YOUR INSTRUCTIONS:
Take the lines from the one with "Task: Toggle Infinite Ammo cheat" to the end of the listing, both ends included, and quote them exactly, leaving pictures out.

PROVIDED RECORDS:
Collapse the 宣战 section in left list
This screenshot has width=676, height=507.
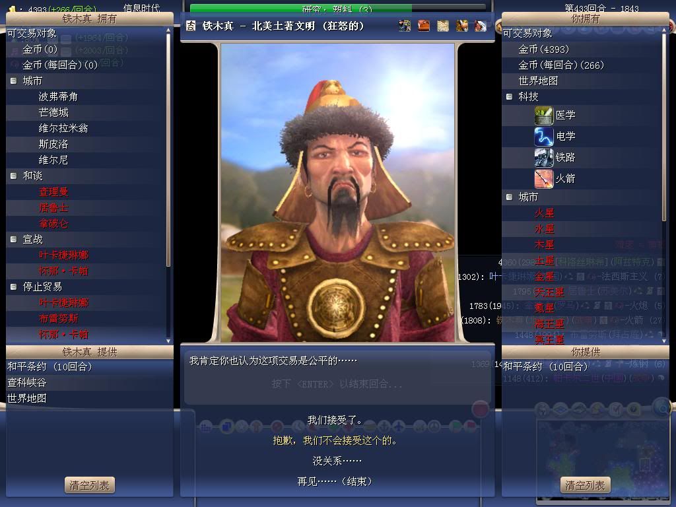point(13,239)
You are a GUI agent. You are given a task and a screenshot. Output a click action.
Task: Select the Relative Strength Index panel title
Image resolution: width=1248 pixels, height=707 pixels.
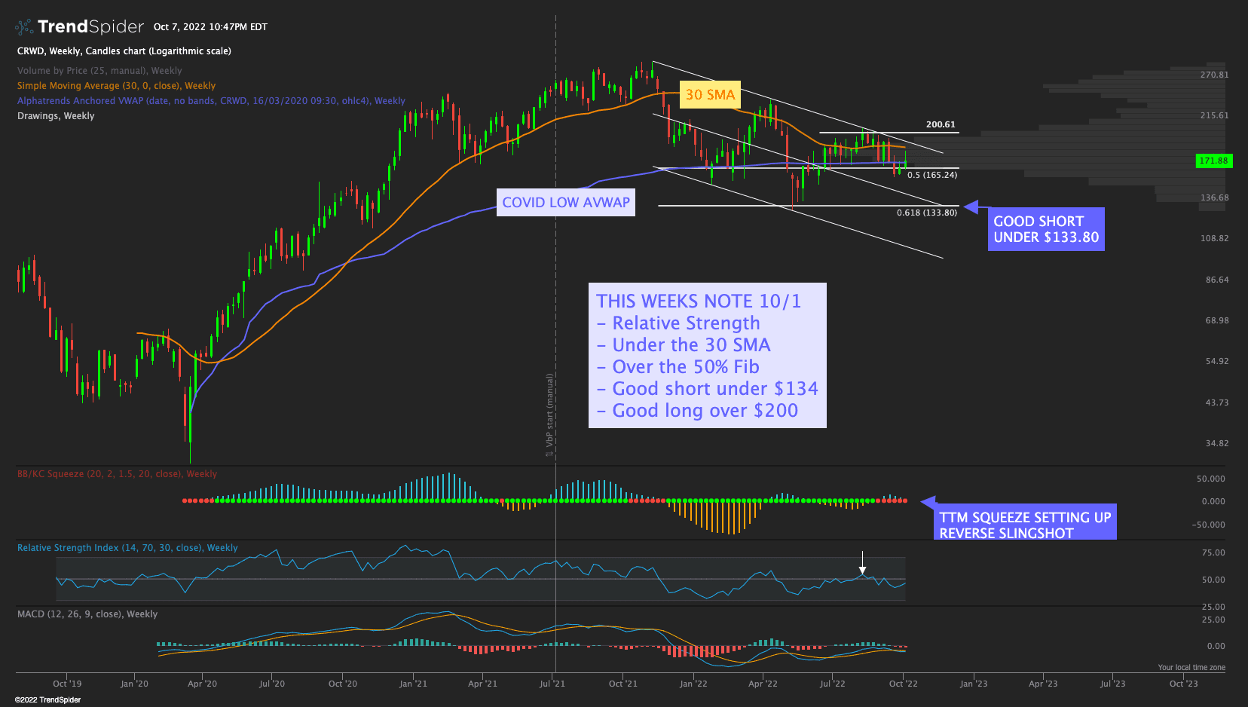click(x=127, y=548)
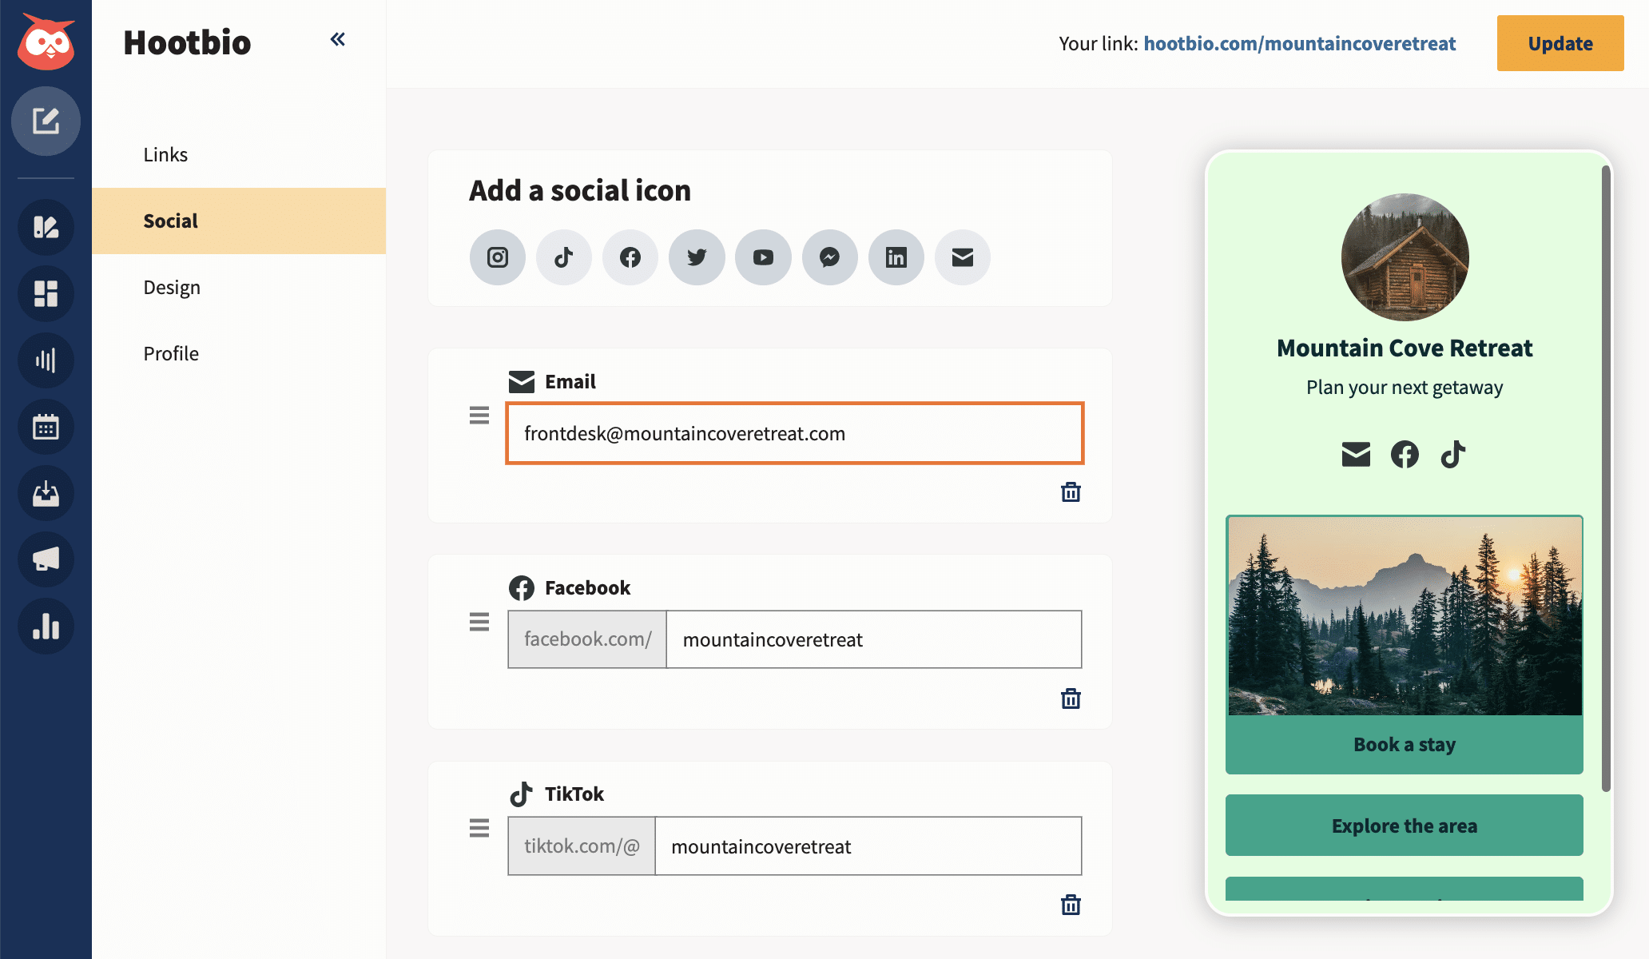
Task: Click the Messenger social icon
Action: pyautogui.click(x=831, y=257)
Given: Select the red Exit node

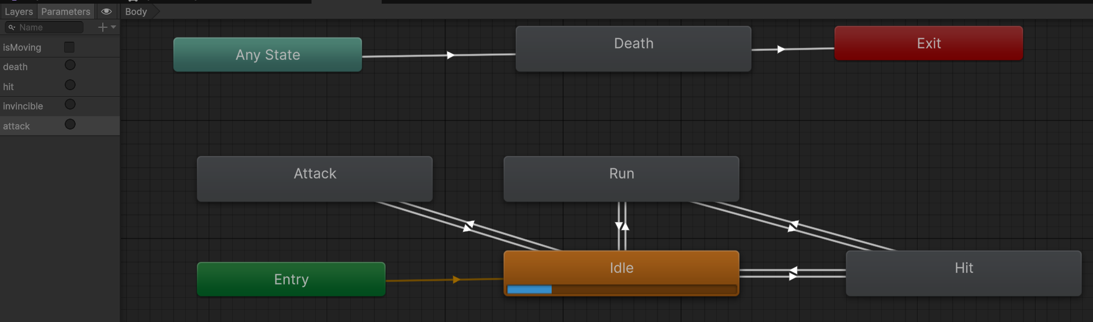Looking at the screenshot, I should pos(928,43).
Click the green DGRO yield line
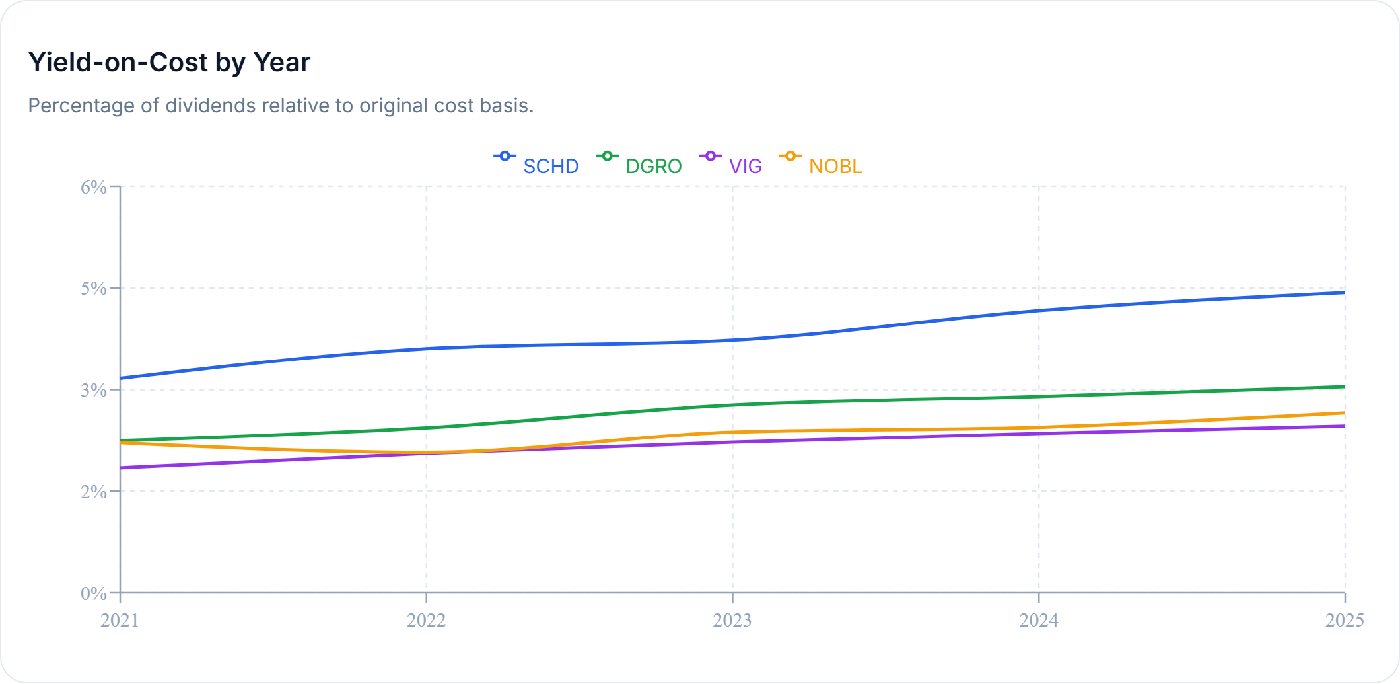This screenshot has width=1400, height=684. click(885, 400)
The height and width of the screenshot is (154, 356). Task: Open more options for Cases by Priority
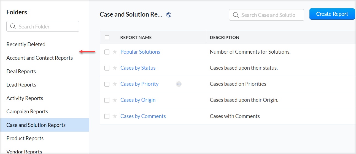click(179, 84)
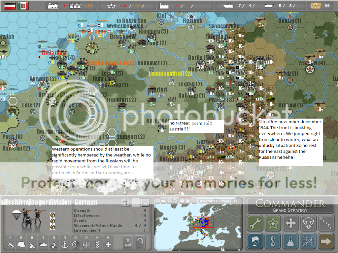Select the four-arrow move unit button
This screenshot has width=338, height=253.
(290, 223)
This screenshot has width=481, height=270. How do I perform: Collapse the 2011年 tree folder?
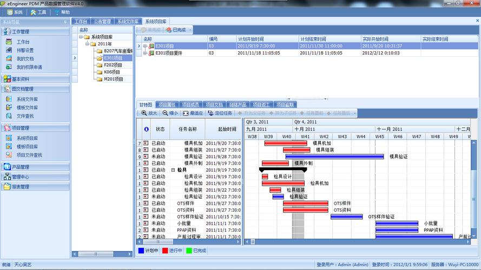(87, 44)
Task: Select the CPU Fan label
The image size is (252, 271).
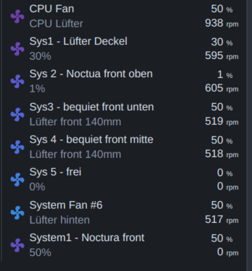Action: coord(52,9)
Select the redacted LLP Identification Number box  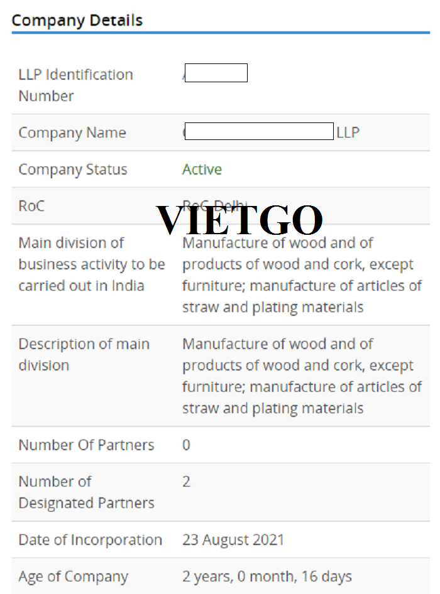click(x=216, y=73)
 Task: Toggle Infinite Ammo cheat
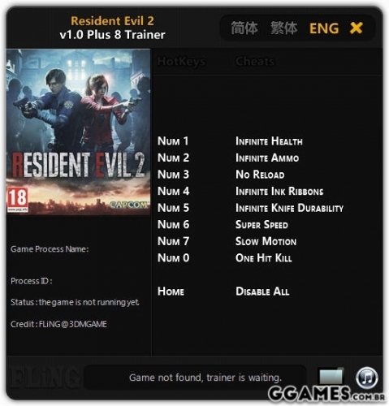point(267,158)
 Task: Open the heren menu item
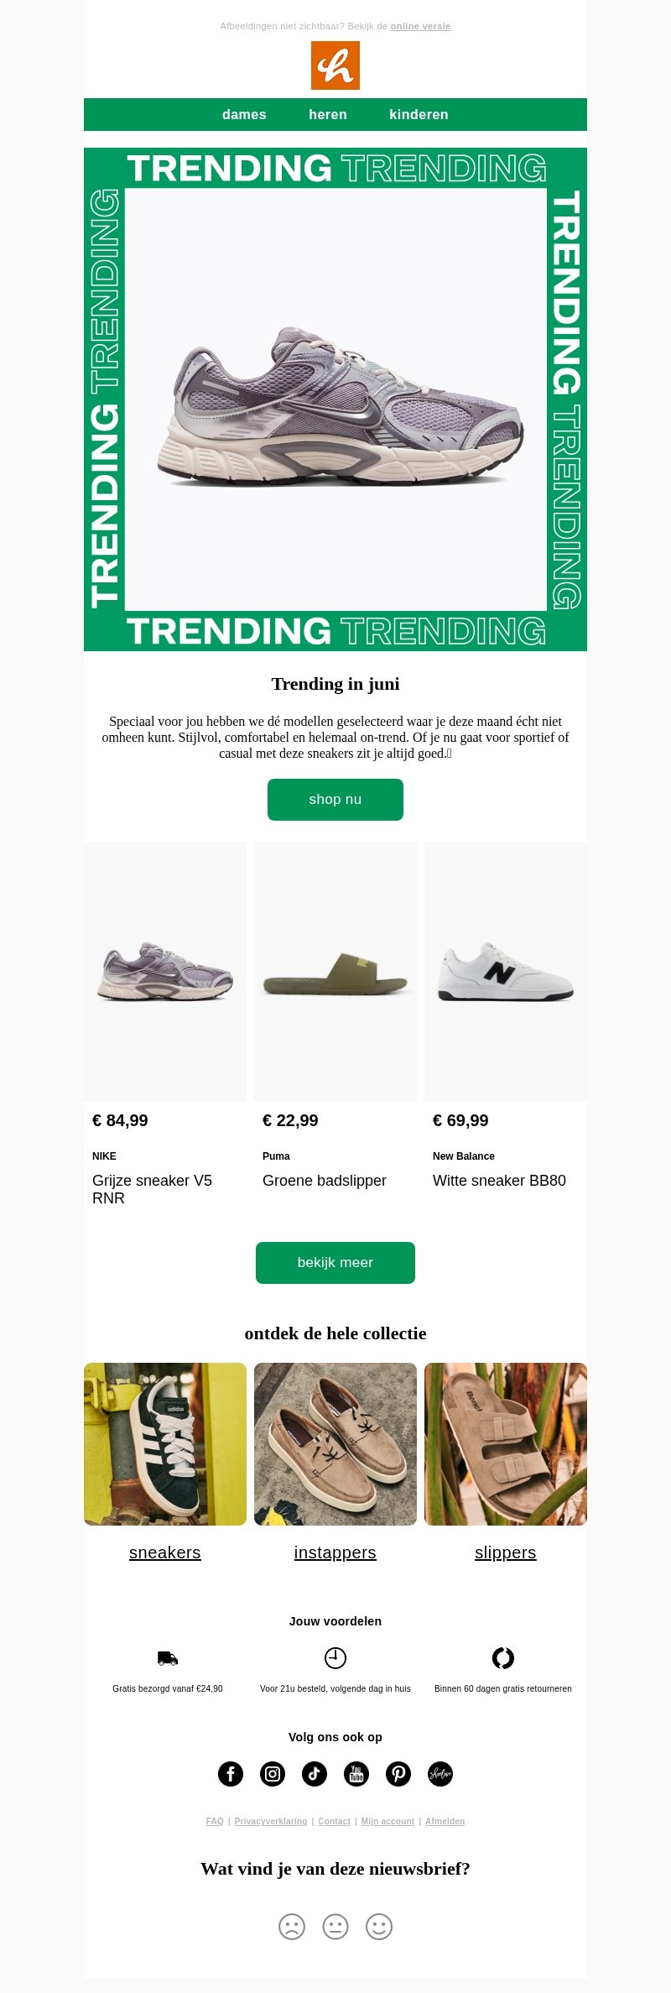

SOLUTION TO THIS PROBLEM:
 Task: Toggle Infinite Ammo cheat
point(267,158)
 Task: Open the heren menu item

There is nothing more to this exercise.